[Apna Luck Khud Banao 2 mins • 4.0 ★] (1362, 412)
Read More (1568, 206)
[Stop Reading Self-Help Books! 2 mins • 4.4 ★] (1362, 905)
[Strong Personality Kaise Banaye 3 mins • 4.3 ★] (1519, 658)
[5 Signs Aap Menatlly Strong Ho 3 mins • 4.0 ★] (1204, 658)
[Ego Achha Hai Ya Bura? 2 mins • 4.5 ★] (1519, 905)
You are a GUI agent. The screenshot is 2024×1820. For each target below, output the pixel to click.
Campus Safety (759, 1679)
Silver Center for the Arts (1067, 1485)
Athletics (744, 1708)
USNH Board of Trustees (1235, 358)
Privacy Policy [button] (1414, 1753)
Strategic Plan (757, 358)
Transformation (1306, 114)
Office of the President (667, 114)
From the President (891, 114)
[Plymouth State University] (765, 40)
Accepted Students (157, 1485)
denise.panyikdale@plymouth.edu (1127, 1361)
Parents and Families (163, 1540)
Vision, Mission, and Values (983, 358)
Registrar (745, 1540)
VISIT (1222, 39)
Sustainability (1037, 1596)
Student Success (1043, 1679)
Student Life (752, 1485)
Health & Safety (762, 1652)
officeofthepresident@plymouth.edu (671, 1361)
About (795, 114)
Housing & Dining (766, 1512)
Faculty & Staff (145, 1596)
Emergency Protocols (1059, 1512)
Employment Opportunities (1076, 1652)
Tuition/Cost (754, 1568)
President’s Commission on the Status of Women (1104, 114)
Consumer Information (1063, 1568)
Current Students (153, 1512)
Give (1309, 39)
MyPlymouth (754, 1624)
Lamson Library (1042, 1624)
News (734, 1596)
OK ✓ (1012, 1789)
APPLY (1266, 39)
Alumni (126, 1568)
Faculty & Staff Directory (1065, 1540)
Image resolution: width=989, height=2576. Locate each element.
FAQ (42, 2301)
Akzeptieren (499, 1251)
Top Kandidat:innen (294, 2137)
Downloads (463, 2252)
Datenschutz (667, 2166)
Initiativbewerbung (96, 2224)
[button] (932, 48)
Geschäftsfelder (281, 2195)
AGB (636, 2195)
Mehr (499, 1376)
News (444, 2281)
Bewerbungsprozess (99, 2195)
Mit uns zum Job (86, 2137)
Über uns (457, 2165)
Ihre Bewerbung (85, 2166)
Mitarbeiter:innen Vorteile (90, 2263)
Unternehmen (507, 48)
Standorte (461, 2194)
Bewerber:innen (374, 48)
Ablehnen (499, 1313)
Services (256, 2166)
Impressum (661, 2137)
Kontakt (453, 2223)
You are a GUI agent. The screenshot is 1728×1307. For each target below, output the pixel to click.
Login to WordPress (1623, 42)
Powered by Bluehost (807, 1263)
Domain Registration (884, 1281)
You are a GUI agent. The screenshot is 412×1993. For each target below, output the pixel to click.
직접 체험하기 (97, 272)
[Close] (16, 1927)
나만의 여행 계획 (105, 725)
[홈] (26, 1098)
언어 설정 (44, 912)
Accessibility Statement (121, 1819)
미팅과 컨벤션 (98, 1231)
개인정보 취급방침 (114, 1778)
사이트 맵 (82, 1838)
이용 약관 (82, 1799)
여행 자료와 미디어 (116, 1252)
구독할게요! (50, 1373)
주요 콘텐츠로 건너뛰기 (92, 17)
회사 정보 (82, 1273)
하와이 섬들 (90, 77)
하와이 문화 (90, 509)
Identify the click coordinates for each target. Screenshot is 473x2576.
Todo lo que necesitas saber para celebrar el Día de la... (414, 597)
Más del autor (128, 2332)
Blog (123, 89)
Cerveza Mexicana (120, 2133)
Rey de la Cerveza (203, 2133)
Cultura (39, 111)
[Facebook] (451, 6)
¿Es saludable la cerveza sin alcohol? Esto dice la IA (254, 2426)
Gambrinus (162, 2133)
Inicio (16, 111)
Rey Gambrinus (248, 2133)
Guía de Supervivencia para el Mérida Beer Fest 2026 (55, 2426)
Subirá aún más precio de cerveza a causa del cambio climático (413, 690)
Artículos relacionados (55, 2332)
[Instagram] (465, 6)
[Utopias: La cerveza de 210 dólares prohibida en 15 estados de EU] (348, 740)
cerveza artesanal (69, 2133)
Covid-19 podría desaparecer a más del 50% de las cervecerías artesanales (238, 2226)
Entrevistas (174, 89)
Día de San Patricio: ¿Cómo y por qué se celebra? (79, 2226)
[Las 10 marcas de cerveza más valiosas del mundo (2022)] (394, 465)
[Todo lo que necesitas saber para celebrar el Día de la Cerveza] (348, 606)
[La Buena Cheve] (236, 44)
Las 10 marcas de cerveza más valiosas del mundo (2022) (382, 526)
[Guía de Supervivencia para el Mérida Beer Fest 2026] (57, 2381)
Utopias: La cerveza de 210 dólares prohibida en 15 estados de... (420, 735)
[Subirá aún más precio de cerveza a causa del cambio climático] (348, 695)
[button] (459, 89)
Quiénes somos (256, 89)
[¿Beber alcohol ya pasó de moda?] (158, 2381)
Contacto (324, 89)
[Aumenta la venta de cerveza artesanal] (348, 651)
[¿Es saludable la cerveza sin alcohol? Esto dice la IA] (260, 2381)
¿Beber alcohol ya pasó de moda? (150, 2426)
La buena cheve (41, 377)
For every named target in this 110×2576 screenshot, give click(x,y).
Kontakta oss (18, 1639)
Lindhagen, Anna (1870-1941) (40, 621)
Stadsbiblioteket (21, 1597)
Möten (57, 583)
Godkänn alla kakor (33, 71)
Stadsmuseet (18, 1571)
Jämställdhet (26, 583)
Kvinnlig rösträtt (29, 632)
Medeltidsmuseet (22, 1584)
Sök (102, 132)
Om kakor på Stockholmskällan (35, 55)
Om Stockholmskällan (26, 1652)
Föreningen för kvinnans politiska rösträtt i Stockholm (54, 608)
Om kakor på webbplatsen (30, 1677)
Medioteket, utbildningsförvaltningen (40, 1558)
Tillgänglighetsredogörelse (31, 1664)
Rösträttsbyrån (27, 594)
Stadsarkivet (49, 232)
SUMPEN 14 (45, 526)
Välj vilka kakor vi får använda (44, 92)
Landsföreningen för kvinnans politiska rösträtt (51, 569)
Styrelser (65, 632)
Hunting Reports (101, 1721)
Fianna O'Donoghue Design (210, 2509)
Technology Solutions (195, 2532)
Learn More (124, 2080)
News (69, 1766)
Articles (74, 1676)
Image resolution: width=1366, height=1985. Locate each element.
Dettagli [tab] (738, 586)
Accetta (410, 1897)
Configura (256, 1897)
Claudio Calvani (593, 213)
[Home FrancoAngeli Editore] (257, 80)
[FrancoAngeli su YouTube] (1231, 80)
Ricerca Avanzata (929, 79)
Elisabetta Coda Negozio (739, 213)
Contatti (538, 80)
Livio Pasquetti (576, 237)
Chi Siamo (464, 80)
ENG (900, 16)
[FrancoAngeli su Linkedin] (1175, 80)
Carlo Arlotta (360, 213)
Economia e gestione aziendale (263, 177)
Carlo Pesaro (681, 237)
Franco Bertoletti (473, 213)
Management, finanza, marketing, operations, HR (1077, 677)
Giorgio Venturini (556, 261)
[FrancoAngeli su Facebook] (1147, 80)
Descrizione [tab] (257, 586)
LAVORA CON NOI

> Problem statement
Retype the whole listing above exactly.

> Output for this exercise
[Apna Luck Khud Banao 2 mins • 4.0 ★] (1362, 412)
Read More (1568, 206)
[Stop Reading Self-Help Books! 2 mins • 4.4 ★] (1362, 905)
[Strong Personality Kaise Banaye 3 mins • 4.3 ★] (1519, 658)
[5 Signs Aap Menatlly Strong Ho 3 mins • 4.0 ★] (1204, 658)
[Ego Achha Hai Ya Bura? 2 mins • 4.5 ★] (1519, 905)
You are a GUI agent. The screenshot is 2024×1820. For each target below, output the pixel to click.
Campus Safety (759, 1679)
Silver Center for the Arts (1067, 1485)
Athletics (744, 1708)
USNH Board of Trustees (1235, 358)
Privacy Policy [button] (1414, 1753)
Strategic Plan (757, 358)
Transformation (1306, 114)
Office of the President (667, 114)
From the President (891, 114)
[Plymouth State University] (765, 40)
Accepted Students (157, 1485)
denise.panyikdale@plymouth.edu (1127, 1361)
Parents and Families (163, 1540)
Vision, Mission, and Values (983, 358)
Registrar (745, 1540)
VISIT (1222, 39)
Sustainability (1037, 1596)
Student Success (1043, 1679)
Student Life (752, 1485)
Health & Safety (762, 1652)
officeofthepresident@plymouth.edu (671, 1361)
About (795, 114)
Housing & Dining (766, 1512)
Faculty & Staff (145, 1596)
Emergency Protocols (1059, 1512)
Employment Opportunities (1076, 1652)
Tuition/Cost (754, 1568)
President’s Commission on the Status of Women (1104, 114)
Consumer Information (1063, 1568)
Current Students (153, 1512)
Give (1309, 39)
MyPlymouth (754, 1624)
Lamson Library (1042, 1624)
News (734, 1596)
OK ✓ (1012, 1789)
APPLY (1266, 39)
Alumni (126, 1568)
Faculty & Staff Directory (1065, 1540)
Image resolution: width=989, height=2576. Locate each element.
FAQ (42, 2301)
Akzeptieren (499, 1251)
Top Kandidat:innen (294, 2137)
Downloads (463, 2252)
Datenschutz (667, 2166)
Initiativbewerbung (96, 2224)
[button] (932, 48)
Geschäftsfelder (281, 2195)
AGB (636, 2195)
Mehr (499, 1376)
News (444, 2281)
Bewerbungsprozess (99, 2195)
Mit uns zum Job (86, 2137)
Über uns (457, 2165)
Ihre Bewerbung (85, 2166)
Mitarbeiter:innen Vorteile (90, 2263)
Unternehmen (507, 48)
Standorte (461, 2194)
Bewerber:innen (374, 48)
Ablehnen (499, 1313)
Services (256, 2166)
Impressum (661, 2137)
Kontakt (453, 2223)
You are a GUI agent. The screenshot is 1728×1307. For each target below, output the pixel to click.
Login to WordPress (1623, 42)
Powered by Bluehost (807, 1263)
Domain Registration (884, 1281)
You are a GUI agent. The screenshot is 412×1993. For each target below, output the pixel to click.
직접 체험하기 (97, 272)
[Close] (16, 1927)
나만의 여행 계획 (105, 725)
[홈] (26, 1098)
언어 설정 (44, 912)
Accessibility Statement (121, 1819)
미팅과 컨벤션 (98, 1231)
개인정보 취급방침 (114, 1778)
사이트 맵 (82, 1838)
이용 약관 (82, 1799)
여행 자료와 미디어 (116, 1252)
구독할게요! (50, 1373)
주요 콘텐츠로 건너뛰기 (92, 17)
회사 정보 (82, 1273)
하와이 섬들 (90, 77)
하와이 문화 (90, 509)
Identify the click coordinates for each target. Screenshot is 473x2576.
Todo lo que necesitas saber para celebrar el Día de la... (414, 597)
Más del autor (128, 2332)
Blog (123, 89)
Cerveza Mexicana (120, 2133)
Rey de la Cerveza (203, 2133)
Cultura (39, 111)
[Facebook] (451, 6)
¿Es saludable la cerveza sin alcohol? Esto dice la IA (254, 2426)
Gambrinus (162, 2133)
Inicio (16, 111)
Rey Gambrinus (248, 2133)
Guía de Supervivencia para el Mérida Beer Fest 2026 (55, 2426)
Subirá aún más precio de cerveza a causa del cambio climático (413, 690)
Artículos relacionados (55, 2332)
[Instagram] (465, 6)
[Utopias: La cerveza de 210 dólares prohibida en 15 estados de EU] (348, 740)
cerveza artesanal (69, 2133)
Covid-19 podría desaparecer a más del 50% de las cervecerías artesanales (238, 2226)
Entrevistas (174, 89)
Día de San Patricio: ¿Cómo y por qué se celebra? (79, 2226)
[Las 10 marcas de cerveza más valiosas del mundo (2022)] (394, 465)
[Todo lo que necesitas saber para celebrar el Día de la Cerveza] (348, 606)
[La Buena Cheve] (236, 44)
Las 10 marcas de cerveza más valiosas del mundo (2022) (382, 526)
[Guía de Supervivencia para el Mérida Beer Fest 2026] (57, 2381)
Utopias: La cerveza de 210 dólares prohibida en 15 estados de... (420, 735)
[Subirá aún más precio de cerveza a causa del cambio climático] (348, 695)
[button] (459, 89)
Quiénes somos (256, 89)
[¿Beber alcohol ya pasó de moda?] (158, 2381)
Contacto (324, 89)
[Aumenta la venta de cerveza artesanal] (348, 651)
[¿Es saludable la cerveza sin alcohol? Esto dice la IA] (260, 2381)
¿Beber alcohol ya pasó de moda? (150, 2426)
La buena cheve (41, 377)
For every named target in this 110×2576 screenshot, give click(x,y).
Kontakta oss (18, 1639)
Lindhagen, Anna (1870-1941) (40, 621)
Stadsbiblioteket (21, 1597)
Möten (57, 583)
Godkänn alla kakor (33, 71)
Stadsmuseet (18, 1571)
Jämställdhet (26, 583)
Kvinnlig rösträtt (29, 632)
Medeltidsmuseet (22, 1584)
Sök (102, 132)
Om kakor på Stockholmskällan (35, 55)
Om Stockholmskällan (26, 1652)
Föreningen för kvinnans politiska rösträtt i Stockholm (54, 608)
Om kakor på webbplatsen (30, 1677)
Medioteket, utbildningsförvaltningen (40, 1558)
Tillgänglighetsredogörelse (31, 1664)
Rösträttsbyrån (27, 594)
Stadsarkivet (49, 232)
SUMPEN 14 (45, 526)
Välj vilka kakor vi får använda (44, 92)
Landsföreningen för kvinnans politiska rösträtt (51, 569)
Styrelser (65, 632)
Hunting Reports (101, 1721)
Fianna O'Donoghue Design (210, 2509)
Technology Solutions (195, 2532)
Learn More (124, 2080)
News (69, 1766)
Articles (74, 1676)
Image resolution: width=1366, height=1985. Locate each element.
Dettagli [tab] (738, 586)
Accetta (410, 1897)
Configura (256, 1897)
Claudio Calvani (593, 213)
[Home FrancoAngeli Editore] (257, 80)
[FrancoAngeli su YouTube] (1231, 80)
Ricerca Avanzata (929, 79)
Elisabetta Coda Negozio (739, 213)
Contatti (538, 80)
Livio Pasquetti (576, 237)
Chi Siamo (464, 80)
ENG (900, 16)
[FrancoAngeli su Linkedin] (1175, 80)
Carlo Arlotta (360, 213)
Economia e gestione aziendale (263, 177)
Carlo Pesaro (681, 237)
Franco Bertoletti (473, 213)
Management, finanza, marketing, operations, HR (1077, 677)
Giorgio Venturini (556, 261)
[FrancoAngeli su Facebook] (1147, 80)
Descrizione [tab] (257, 586)
LAVORA CON NOI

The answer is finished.